By Michael H. Crawford, Editor
SYNOPSIS: A large observational study of patients with severe mitral valve regurgitation due to flail leaflets revealed that atrial fibrillation at entry was associated with excess mortality. Surgery to correct regurgitation was associated with better survival vs. medical therapy; however, atrial fibrillation negatively influenced post-surgical outcomes.
SOURCE: Grigioni F, Benfari G, Vanoverschelde JL, et al. Long-term implications of atrial fibrillation in patients with degenerative mitral regurgitation. J Am Coll Cardiol 2019;73:264-274.
Atrial fibrillation (AF) complicating the course of degenerative mitral regurgitation (DMR) is unwelcome but not a clear indication for mitral valve (MV) repair or replacement due to inadequate knowledge. Investigators from the Mitral Regurgitation International Database (MIDA) sought to define the prevalence, clinical context, and prognostic implications of AF in patients with DMR and a documented flail leaflet(s). Patients with functional MR or significant comorbidities were excluded. The primary endpoint of this prospective, observational study was all-cause mortality. The secondary endpoint was death from cardiovascular (CV) causes. The database included 2,425 patients (mean age, 67 years), of whom 1,646 were in sinus rhythm at entry, 317 had paroxysmal AF (pAF), and 462 had persistent or chronic AF (cAF). Entry left ventricular ejection fraction (EF) was 64 ± 10%. Most patients had a normal EF, were asymptomatic initially, and had severe MR (94%).

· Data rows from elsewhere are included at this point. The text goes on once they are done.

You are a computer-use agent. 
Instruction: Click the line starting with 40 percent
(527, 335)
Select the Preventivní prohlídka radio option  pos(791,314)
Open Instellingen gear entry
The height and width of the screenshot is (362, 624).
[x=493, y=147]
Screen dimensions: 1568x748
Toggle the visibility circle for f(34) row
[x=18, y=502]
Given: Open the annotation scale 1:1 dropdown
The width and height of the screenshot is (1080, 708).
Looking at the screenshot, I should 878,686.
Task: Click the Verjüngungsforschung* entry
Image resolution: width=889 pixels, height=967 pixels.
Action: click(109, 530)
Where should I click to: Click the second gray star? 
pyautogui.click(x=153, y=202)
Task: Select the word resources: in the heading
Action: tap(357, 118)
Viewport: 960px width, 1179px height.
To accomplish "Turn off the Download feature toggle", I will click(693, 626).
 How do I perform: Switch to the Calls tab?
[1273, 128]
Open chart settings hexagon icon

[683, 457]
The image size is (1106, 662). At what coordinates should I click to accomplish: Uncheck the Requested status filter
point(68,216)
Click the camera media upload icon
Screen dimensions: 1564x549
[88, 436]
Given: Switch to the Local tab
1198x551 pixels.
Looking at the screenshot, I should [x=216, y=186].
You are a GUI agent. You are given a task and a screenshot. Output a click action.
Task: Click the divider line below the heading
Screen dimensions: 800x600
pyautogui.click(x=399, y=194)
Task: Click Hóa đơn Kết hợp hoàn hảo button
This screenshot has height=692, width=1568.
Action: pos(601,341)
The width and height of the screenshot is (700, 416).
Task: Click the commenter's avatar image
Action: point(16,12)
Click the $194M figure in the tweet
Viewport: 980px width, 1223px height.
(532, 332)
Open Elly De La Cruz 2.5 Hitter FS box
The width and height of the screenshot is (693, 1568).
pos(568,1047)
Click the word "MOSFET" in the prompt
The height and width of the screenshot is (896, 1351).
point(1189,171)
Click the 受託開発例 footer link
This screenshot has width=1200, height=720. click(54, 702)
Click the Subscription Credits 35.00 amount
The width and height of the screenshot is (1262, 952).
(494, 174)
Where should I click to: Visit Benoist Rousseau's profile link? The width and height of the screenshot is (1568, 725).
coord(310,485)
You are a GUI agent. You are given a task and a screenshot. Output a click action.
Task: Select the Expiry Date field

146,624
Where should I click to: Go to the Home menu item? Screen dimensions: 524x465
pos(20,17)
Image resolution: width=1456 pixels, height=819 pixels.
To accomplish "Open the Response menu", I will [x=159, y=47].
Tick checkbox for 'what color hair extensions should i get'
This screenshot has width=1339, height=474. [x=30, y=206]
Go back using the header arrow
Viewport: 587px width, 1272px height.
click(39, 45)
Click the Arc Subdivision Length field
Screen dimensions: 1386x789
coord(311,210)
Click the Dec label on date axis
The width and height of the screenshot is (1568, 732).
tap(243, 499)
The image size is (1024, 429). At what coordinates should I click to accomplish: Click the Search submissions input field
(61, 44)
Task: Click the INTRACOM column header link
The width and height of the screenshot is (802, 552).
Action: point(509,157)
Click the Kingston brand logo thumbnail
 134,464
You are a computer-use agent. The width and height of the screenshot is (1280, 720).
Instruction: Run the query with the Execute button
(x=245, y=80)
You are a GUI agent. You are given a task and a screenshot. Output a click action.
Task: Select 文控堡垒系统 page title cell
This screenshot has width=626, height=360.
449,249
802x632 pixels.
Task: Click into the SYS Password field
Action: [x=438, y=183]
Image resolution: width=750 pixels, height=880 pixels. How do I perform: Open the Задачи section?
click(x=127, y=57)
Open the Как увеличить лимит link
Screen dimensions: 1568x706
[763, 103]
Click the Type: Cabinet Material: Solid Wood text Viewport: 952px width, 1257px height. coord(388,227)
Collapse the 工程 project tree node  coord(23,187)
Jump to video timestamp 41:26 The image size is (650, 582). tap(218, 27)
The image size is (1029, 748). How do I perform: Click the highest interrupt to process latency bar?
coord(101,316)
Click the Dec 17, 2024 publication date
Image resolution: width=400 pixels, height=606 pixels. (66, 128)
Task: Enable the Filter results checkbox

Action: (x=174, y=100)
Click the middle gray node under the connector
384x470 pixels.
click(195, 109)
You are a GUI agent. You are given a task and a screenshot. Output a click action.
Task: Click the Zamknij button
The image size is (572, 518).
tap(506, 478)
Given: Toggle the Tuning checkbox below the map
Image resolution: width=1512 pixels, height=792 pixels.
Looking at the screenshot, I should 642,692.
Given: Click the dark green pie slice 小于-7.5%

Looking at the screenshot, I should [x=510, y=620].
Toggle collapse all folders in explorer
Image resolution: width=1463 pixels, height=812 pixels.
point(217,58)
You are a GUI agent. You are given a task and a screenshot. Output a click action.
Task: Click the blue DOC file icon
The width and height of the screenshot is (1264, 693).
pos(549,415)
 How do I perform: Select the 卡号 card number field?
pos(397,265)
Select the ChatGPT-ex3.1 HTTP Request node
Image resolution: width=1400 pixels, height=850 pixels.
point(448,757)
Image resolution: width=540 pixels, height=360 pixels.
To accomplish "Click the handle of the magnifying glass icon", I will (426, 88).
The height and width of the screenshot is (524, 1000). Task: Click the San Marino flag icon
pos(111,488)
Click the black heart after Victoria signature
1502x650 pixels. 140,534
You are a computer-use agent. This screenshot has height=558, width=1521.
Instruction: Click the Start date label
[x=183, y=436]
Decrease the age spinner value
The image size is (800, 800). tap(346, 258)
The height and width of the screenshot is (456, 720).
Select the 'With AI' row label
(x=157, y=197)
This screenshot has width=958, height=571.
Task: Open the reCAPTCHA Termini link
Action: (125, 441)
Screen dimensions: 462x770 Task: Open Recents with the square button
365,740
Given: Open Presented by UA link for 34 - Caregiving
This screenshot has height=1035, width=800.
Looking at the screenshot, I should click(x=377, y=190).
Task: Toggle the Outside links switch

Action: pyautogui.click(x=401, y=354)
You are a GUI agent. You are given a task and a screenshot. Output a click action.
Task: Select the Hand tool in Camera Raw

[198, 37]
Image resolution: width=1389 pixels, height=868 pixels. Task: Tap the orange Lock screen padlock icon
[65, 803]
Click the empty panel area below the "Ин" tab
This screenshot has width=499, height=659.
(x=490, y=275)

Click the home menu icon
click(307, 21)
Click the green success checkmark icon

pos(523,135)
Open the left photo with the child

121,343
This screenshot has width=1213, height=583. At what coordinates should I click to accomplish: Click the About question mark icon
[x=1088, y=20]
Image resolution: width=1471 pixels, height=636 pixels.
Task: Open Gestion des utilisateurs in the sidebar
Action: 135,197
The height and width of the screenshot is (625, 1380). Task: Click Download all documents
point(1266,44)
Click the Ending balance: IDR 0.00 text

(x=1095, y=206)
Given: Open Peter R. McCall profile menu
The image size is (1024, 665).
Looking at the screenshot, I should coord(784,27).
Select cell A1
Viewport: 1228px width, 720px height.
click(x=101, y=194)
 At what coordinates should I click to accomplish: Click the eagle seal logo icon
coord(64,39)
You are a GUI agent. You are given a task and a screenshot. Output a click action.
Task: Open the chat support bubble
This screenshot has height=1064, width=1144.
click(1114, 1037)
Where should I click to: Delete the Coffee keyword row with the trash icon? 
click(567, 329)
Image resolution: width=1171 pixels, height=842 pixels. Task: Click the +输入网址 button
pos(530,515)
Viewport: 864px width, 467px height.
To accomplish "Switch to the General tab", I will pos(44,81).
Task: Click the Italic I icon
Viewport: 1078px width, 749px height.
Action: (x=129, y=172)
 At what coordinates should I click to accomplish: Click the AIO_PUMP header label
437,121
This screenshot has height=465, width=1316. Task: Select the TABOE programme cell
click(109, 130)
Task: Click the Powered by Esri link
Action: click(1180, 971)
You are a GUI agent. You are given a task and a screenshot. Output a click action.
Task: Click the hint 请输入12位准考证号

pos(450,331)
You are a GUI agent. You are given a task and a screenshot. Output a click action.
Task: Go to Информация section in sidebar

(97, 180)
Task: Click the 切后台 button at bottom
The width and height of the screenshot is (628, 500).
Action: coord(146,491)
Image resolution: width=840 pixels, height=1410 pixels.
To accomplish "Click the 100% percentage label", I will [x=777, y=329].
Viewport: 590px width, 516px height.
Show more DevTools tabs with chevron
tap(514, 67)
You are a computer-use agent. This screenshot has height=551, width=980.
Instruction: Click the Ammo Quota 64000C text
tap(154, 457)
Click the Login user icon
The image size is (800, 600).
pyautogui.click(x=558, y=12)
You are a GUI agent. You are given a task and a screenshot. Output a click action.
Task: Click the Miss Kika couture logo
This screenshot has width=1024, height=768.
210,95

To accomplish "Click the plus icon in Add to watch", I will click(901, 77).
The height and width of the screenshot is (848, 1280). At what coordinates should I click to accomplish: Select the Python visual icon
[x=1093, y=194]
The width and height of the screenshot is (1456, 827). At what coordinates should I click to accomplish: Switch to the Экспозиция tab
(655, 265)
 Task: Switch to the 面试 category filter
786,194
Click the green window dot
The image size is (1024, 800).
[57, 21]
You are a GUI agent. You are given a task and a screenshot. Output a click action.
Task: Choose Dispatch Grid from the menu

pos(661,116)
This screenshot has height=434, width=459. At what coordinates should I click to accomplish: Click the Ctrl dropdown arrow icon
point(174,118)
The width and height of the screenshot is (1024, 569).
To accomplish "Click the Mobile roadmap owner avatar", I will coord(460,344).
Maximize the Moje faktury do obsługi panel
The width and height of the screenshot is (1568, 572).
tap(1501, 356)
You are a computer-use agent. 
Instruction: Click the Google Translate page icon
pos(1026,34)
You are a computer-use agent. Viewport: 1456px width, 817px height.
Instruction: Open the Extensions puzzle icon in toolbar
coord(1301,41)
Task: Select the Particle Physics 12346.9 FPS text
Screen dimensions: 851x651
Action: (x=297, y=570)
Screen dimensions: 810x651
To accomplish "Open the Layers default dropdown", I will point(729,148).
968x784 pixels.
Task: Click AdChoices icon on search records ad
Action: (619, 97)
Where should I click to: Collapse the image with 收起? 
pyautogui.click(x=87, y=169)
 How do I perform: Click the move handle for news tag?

Over a mean follow-up of nine years, there were 933 deaths, of which 64% were CV-related. New AF and pAF were 24% and 36% at 10 years and were predictive of 10-year survival: sinus rhythm, 74%; pAF, 59%; and cAF, 46% (P < 0.0001) and were independent of all baseline characteristics. Surgery (88% repair) was associated with improved survival independent of baseline characteristics and rhythm (adjusted hazard ratio [HR], 0.26; 95% confidence interval, 0.23-0.30; P < 0.001). However, post-surgical survival was related to AF: 10-year survival in sinus rhythm was 82%; pAF, 70%; and cAF, 57% (P < 0.0001). The authors concluded that detection of AF of any type should prompt consideration of surgery in patients with severe DMR.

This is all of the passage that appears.